NtpConfiguration illustrates the approach of a single component to configure both udp and tcp versions of the same protocol. This could trivially be enhanced with flags to enable/disable the tcp or udp choices. If we decide on this approach I would rename the class NtpServer.

server.xml configuration of this looks like:

  <ntpConfiguration ipPort="80123">
    <apacheDs>#apacheDS</apacheDs>
  </ntpConfiguration>


AbstractNtpServer, TcpNtpServer, and UdpNtpServer illustrate the approach of a component per protocol version. server.xml configuration of this looks like:

  <udpNtpConfiguration ipPort="81123">
    <apacheDs>#apacheDS</apacheDs>
  </udpNtpConfiguration>
  <tcpNtpConfiguration ipPort="81123">
    <apacheDs>#apacheDS</apacheDs>
  </tcpNtpConfiguration>


I don't have a strong preference between these two approaches and think they both are equally good components. I think the first, single component managing both servers, will be easier for our users to understand and configure, although it might be conceptually slightly less pure.

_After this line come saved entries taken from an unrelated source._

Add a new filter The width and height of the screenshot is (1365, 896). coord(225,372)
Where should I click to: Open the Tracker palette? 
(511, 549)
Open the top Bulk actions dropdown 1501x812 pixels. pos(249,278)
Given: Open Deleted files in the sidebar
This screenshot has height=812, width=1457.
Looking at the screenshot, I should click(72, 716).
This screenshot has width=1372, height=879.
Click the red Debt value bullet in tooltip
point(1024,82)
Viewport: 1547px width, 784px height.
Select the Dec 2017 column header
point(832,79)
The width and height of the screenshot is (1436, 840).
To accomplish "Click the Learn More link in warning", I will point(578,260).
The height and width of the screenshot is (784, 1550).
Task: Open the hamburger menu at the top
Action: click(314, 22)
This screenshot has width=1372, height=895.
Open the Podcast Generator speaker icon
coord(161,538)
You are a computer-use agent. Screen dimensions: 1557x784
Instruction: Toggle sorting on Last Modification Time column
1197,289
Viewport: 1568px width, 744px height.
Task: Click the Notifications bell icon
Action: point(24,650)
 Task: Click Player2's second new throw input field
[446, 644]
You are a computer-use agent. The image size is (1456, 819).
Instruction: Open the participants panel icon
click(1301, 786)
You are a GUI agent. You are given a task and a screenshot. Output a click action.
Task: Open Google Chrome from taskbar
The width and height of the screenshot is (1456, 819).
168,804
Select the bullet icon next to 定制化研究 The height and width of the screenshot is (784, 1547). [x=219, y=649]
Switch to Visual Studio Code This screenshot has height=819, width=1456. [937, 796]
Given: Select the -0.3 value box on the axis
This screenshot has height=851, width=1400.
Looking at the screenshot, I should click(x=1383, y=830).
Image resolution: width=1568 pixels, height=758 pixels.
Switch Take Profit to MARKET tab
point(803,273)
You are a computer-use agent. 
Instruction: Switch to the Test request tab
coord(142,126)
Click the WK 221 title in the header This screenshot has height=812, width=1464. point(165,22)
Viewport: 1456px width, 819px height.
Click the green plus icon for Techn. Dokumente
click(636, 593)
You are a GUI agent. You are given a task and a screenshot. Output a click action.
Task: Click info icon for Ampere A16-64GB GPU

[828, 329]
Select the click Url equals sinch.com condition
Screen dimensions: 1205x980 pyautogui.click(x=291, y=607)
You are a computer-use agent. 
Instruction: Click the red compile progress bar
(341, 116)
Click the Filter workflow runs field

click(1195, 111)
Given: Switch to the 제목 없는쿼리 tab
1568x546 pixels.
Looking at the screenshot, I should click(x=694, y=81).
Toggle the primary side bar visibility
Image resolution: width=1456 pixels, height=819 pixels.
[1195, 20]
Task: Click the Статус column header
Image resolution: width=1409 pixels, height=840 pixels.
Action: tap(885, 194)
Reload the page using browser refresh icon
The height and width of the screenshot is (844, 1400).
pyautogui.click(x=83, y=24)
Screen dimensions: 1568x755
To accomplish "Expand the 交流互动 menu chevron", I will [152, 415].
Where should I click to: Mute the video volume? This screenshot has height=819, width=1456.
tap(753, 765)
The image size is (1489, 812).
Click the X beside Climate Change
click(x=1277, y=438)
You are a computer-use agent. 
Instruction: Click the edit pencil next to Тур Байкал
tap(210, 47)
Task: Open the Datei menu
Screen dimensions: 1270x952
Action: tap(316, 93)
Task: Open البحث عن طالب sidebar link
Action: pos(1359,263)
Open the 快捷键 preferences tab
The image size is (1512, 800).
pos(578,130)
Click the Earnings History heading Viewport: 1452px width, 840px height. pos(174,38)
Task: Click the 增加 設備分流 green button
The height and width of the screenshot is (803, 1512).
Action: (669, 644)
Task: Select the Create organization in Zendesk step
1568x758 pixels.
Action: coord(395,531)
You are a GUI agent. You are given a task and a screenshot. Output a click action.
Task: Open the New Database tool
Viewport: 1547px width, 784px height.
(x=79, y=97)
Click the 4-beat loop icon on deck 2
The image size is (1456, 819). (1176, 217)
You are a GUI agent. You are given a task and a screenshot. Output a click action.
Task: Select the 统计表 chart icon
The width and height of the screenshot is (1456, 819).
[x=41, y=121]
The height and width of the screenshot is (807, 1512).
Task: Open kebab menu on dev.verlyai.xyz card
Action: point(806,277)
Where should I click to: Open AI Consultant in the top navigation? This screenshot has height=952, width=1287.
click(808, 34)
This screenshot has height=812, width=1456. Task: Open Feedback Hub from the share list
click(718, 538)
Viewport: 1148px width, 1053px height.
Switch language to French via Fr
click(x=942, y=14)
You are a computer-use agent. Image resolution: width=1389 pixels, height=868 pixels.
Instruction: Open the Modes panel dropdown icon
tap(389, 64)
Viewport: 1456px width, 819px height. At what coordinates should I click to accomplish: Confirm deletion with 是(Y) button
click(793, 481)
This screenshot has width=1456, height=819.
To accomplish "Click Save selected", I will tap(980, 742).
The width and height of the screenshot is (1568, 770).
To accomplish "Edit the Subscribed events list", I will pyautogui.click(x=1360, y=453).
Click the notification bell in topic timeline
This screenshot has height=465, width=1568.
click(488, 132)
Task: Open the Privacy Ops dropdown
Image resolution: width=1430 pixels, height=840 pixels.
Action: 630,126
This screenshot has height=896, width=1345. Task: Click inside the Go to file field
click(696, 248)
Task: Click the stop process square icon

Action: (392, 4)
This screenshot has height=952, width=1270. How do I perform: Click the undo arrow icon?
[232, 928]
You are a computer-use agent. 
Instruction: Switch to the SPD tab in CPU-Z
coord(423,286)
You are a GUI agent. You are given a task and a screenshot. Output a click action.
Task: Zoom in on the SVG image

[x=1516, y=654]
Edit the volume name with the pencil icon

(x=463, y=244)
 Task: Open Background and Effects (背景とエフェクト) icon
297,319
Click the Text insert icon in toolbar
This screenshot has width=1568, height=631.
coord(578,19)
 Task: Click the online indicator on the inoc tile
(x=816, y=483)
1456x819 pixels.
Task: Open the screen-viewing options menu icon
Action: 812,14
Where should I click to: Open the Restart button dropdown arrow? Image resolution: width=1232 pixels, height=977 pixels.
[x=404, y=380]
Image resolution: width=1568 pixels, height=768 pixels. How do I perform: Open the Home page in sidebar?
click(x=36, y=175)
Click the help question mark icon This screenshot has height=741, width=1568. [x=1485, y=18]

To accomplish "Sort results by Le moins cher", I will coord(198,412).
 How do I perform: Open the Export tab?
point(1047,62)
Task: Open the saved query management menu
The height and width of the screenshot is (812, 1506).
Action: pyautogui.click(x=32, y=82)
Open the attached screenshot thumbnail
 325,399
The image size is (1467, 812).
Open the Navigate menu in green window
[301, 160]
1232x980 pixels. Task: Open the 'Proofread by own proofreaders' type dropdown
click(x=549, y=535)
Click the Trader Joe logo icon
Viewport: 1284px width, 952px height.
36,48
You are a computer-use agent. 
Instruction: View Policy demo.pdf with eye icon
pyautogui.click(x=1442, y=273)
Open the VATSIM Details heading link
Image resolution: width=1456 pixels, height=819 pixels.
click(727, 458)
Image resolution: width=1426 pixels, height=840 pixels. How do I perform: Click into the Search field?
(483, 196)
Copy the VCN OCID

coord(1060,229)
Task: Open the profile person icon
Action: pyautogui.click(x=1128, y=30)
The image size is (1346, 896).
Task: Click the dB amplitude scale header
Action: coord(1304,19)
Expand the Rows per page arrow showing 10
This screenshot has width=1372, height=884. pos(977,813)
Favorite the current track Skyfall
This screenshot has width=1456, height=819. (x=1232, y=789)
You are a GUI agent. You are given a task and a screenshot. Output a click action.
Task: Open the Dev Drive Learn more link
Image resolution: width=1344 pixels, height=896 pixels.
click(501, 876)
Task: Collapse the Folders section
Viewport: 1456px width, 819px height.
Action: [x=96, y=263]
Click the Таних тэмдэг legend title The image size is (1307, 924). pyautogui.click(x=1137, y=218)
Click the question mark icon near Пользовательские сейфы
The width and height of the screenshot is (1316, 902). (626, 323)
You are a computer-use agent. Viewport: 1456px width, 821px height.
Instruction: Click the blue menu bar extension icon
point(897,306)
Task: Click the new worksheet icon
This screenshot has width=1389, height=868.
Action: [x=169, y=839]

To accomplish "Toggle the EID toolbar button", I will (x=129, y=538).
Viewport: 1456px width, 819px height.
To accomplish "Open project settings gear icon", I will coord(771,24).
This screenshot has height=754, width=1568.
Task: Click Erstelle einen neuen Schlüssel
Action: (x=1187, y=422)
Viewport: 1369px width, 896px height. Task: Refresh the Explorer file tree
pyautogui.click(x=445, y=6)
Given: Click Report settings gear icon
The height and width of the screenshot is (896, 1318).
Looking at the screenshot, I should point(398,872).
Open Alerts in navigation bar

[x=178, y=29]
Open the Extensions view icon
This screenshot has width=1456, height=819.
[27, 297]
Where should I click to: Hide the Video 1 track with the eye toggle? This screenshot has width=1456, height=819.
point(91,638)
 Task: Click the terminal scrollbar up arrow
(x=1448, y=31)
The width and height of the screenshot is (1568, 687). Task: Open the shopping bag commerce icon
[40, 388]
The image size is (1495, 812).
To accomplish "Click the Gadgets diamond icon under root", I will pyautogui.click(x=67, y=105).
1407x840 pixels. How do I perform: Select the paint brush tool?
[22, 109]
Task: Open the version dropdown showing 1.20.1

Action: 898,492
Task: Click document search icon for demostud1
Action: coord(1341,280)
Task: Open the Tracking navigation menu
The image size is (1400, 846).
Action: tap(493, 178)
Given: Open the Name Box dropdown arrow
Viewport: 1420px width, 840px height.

Whatever the outcome of this discussion I think the next step, other than conforming the protocol servers to whatever we decide, is to move the mina setup code in ApacheDS into a separate component: this would replace the ApacheDS reference in all these servers.

thanks
david jencks

On Oct 9, 2007, at 2:25 PM, Alex Karasulu wrote:

On 10/9/07, David Jencks <[EMAIL PROTECTED]> wrote:
NTP is pretty darn simple and I'm going to code up a couple of
examples using it so we can better see what we are talking about.

NTP is simple and one of the reasons why I picked it for the example. Also as you say it can be used for a simple experiment to see the impact of what we want to do
without a massive investment in time.

On the other hand although NTP is the easiest to understand the same reasoning may not apply to the other protocols. Enrique understands these best so he might have something to share about it. Knowing that he's not on IRC I made sure he got wind of it by posting it here.

There's an extreme danger here of making a mountain out of a
molehill :-)

Well the plan was simple: get rid of the configuration beans and directly wire up the components. As I said this was your idea and a damn good one. I just don't want configuration beans floating
around with one exception here and one exception there.

Let's set a standard pattern to follow and stick to it.